As an application of UEP, a family of wavelet tight frame systems is derived in [26] by using uniform B-splines as the refinable function \(\phi \). The simplest system in this family is the piecewise linear B-spline frame, where \(\phi =B_2=\max (1-|x|, 0)\) with the refinement mask \(a_0=\frac{1}{4}[1, 2, 1]\), and \(a_1=\frac{\sqrt{2}}{4} [1, 0, -1 ]\), \(a_2=\frac{1}{4} [-1, 2, -1]\). Then, the system \(X(\{\psi _1, \psi _2\})\) defined in (2.2) is a tight wavelet frame of \(L_2(\mathbb R)\).

For a graph \(G:=\{V,E,\omega \}\), we formulate function \(f_G:V\mapsto \mathbb {R}\) by a K-dimensional vector defined on the vertices. Let \(\{ \lambda _k: {k=0} \ldots , {K-1} \}\) be the eigenvalues of \(\mathcal {L}\) defined in Sect. 2.1. In the following, we introduce the discrete tight wavelet frame transform of \(f_G\) in the Fourier domain.

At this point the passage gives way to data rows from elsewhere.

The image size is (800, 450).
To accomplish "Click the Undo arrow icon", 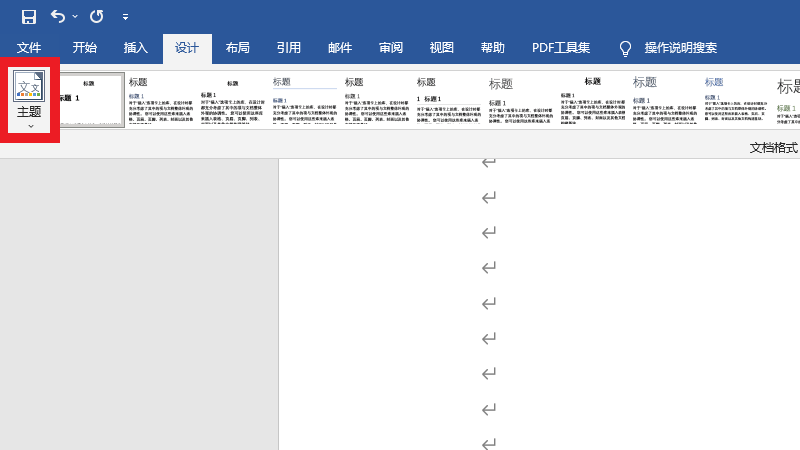I will (x=58, y=17).
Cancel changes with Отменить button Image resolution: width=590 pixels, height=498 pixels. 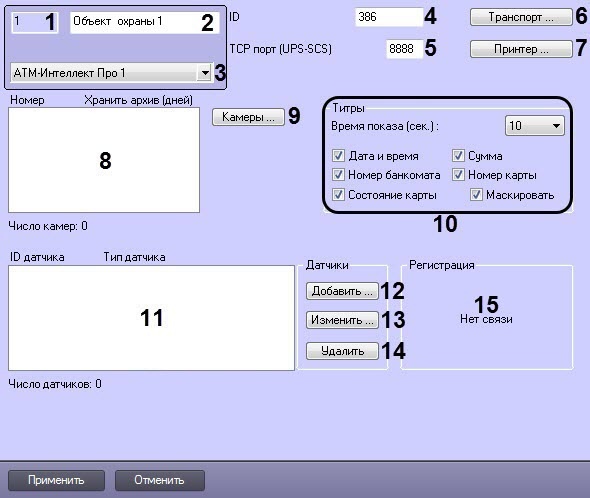pos(160,480)
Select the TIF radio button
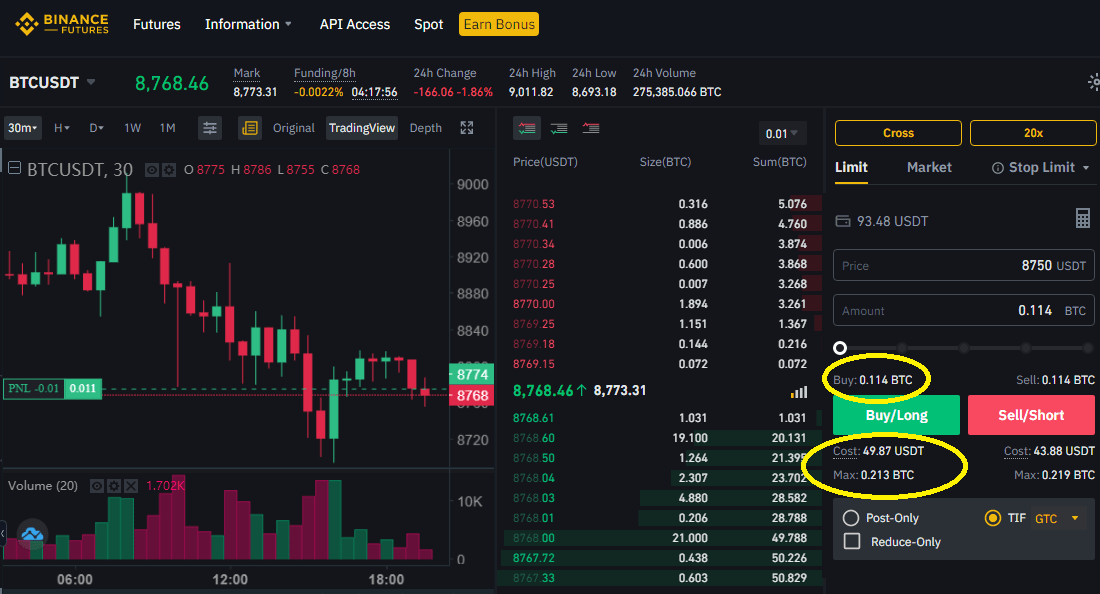Viewport: 1100px width, 594px height. tap(993, 518)
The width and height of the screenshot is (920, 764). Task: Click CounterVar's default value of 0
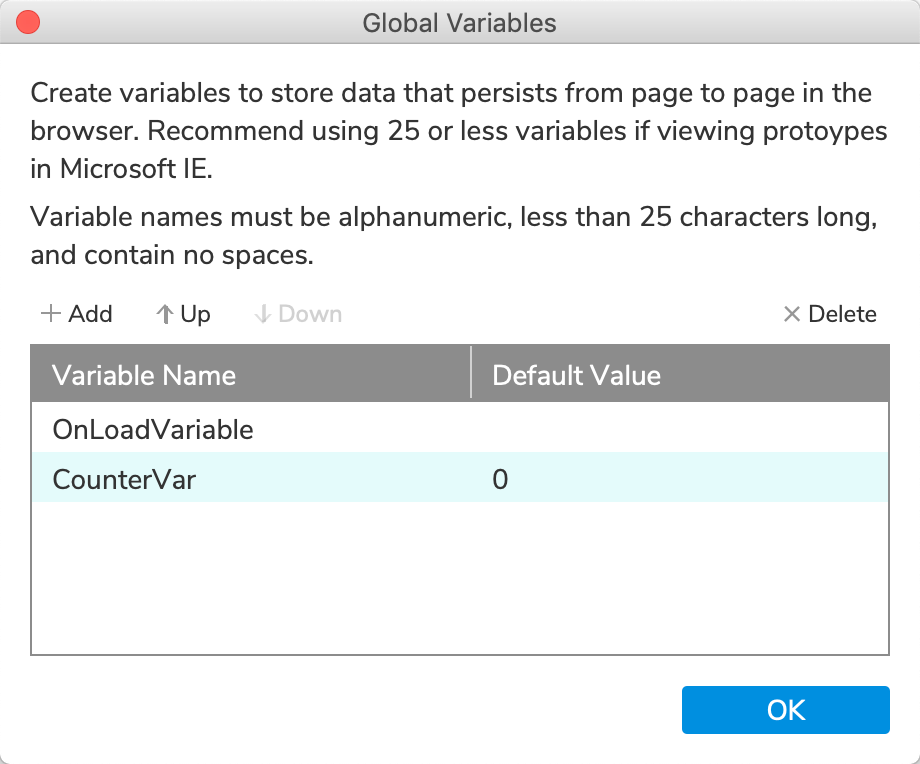(501, 480)
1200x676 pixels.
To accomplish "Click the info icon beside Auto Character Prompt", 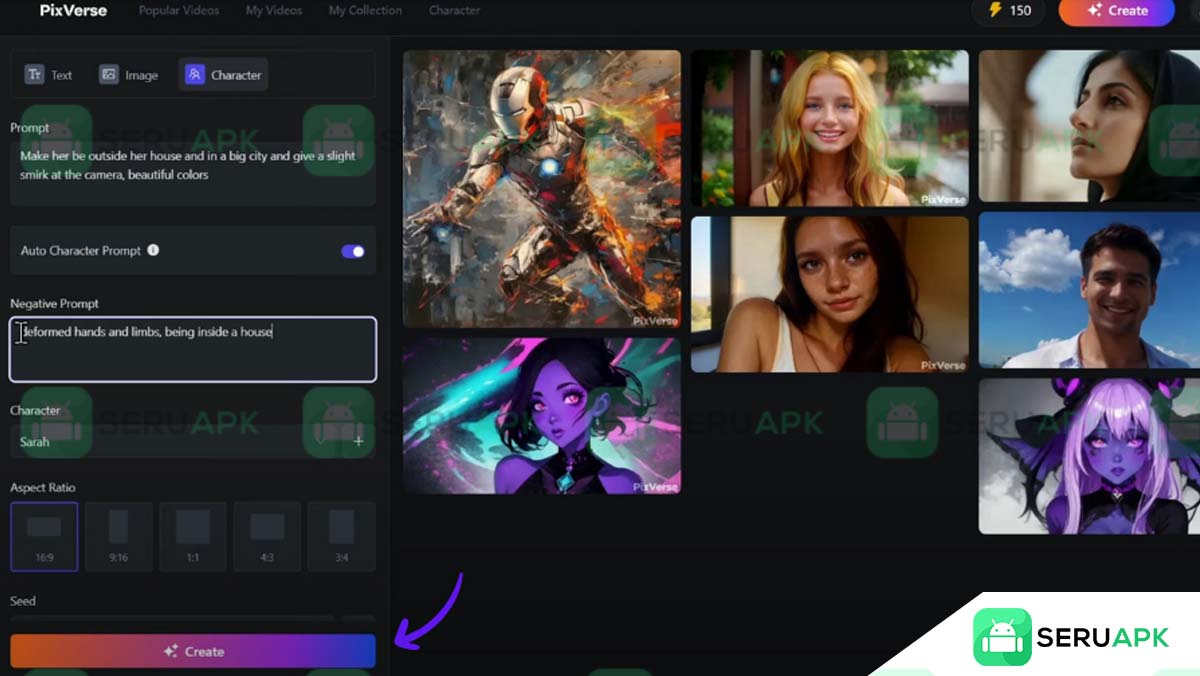I will pyautogui.click(x=153, y=250).
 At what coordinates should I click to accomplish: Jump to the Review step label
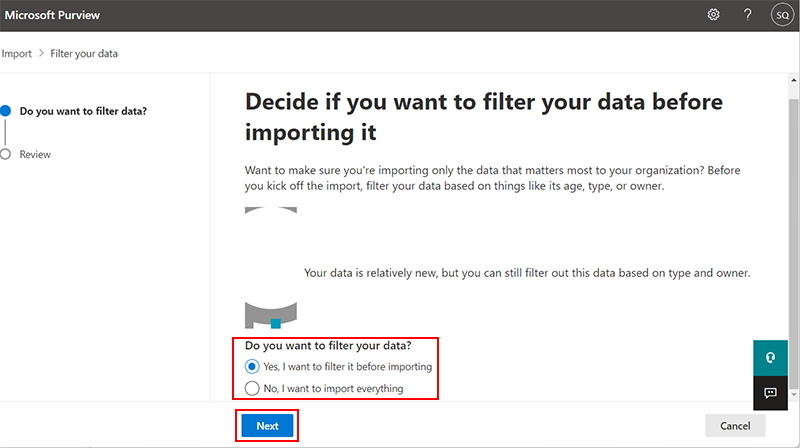tap(35, 155)
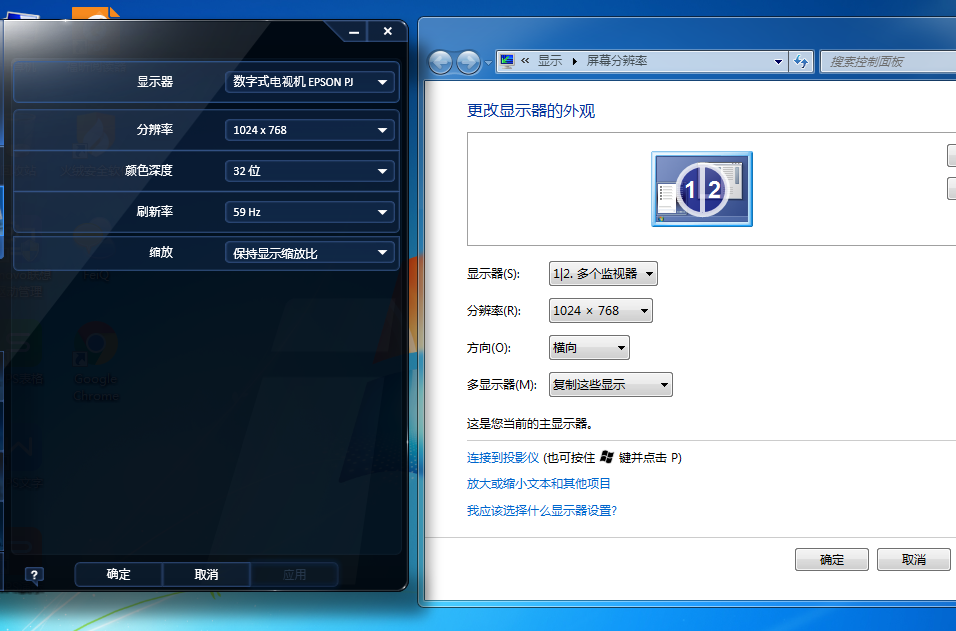Click the refresh icon beside the address bar

tap(800, 61)
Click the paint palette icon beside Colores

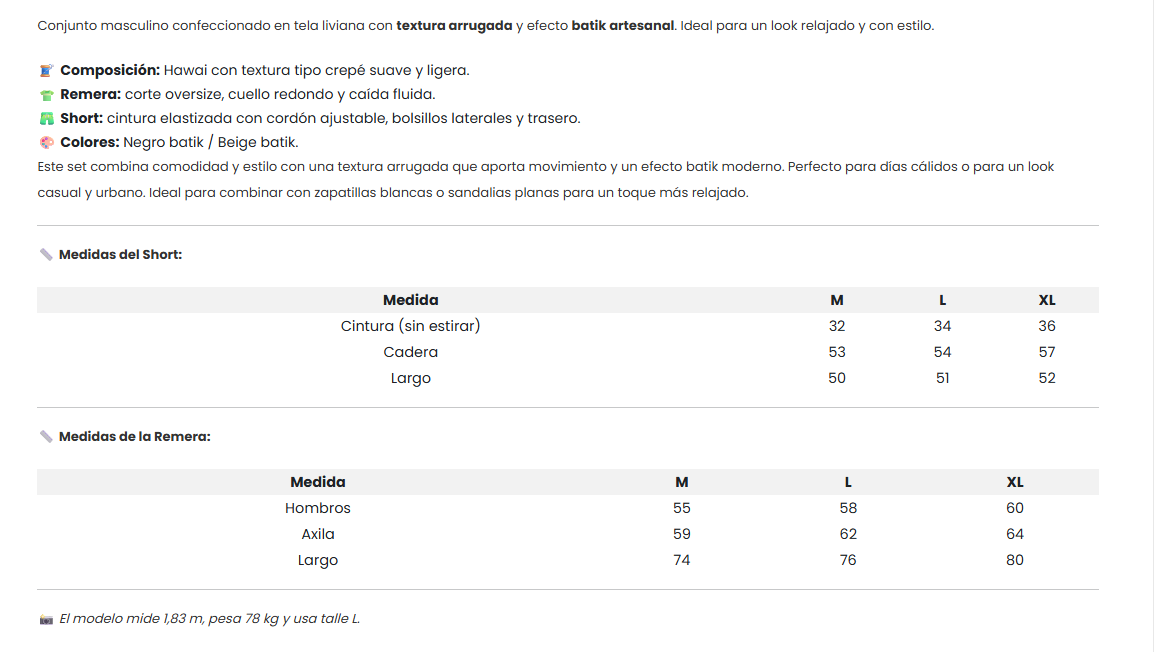(46, 143)
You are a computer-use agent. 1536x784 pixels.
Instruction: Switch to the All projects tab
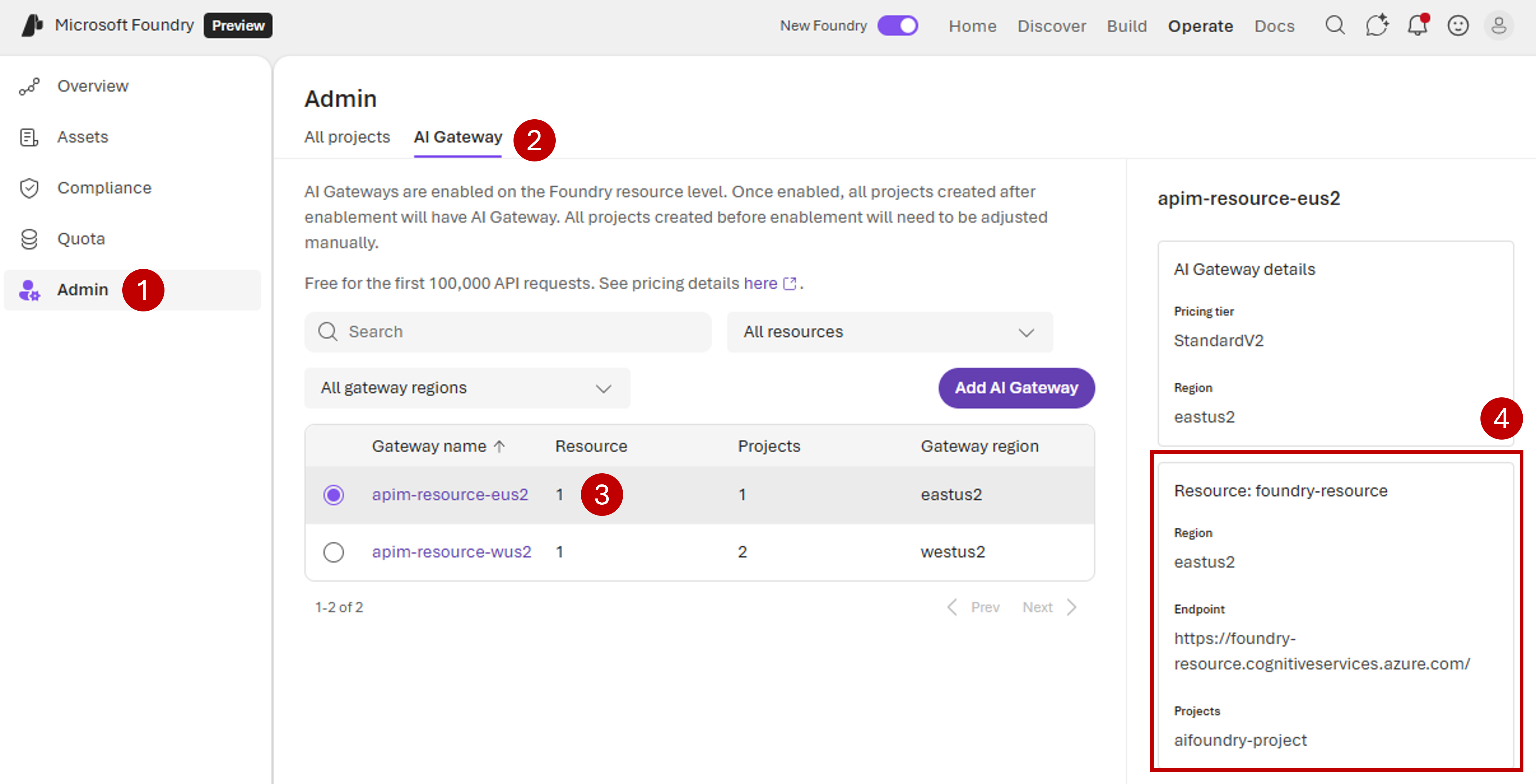[x=347, y=137]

Let \(\{a_{\ell }: 0 \le \ell \le r \}\) be the masks of a tight frame system \(X(\Psi )\) and \(\widehat{a}_{\ell }^*\) be the complex conjugate of \(\widehat{a}_{\ell }\). The (undecimated) L-level tight wavelet frame decomposition \(\mathcal {W}\) is defined as

$$\begin{aligned} \mathcal {W}f_G := \{\mathcal {W}_{\ell , p}f_G: 0\le \ell \le r,\, 1 \le p \le L\} \end{aligned}$$

with

$$\begin{aligned}&\widehat{\mathcal {W}_{\ell , p}f_G}[k]\nonumber \\&\quad :=\left\{ \begin{aligned}&\widehat{a}_{\ell }^*(2^{-N}\lambda _k)\widehat{f_G}[k]&p=1\\&\widehat{a}_{\ell }^*(2^{-N+p-1}\lambda _k)\widehat{a}_0^*(2^{-N+p-2}\lambda _k)\cdots \widehat{a}_0^*(2^{-N}\lambda _k)\widehat{f_G}[k] \quad&2\le p \le L. \end{aligned} \right. \nonumber \\ \end{aligned}$$
(2.2)

Here, the index \(\ell , 0 \le \ell \le r\), denotes the band of the transform, and the index p denotes the level of the transform. The dilation scale N is chosen as the smallest integer such that \(\lambda _{{\max }}:=\lambda _{K-1}\le 2^N \pi \). Note that the scale N is selected such that \(2^{-N}\lambda _k\in [0,\pi ]\) for \(0 \le k \le {K-1}\).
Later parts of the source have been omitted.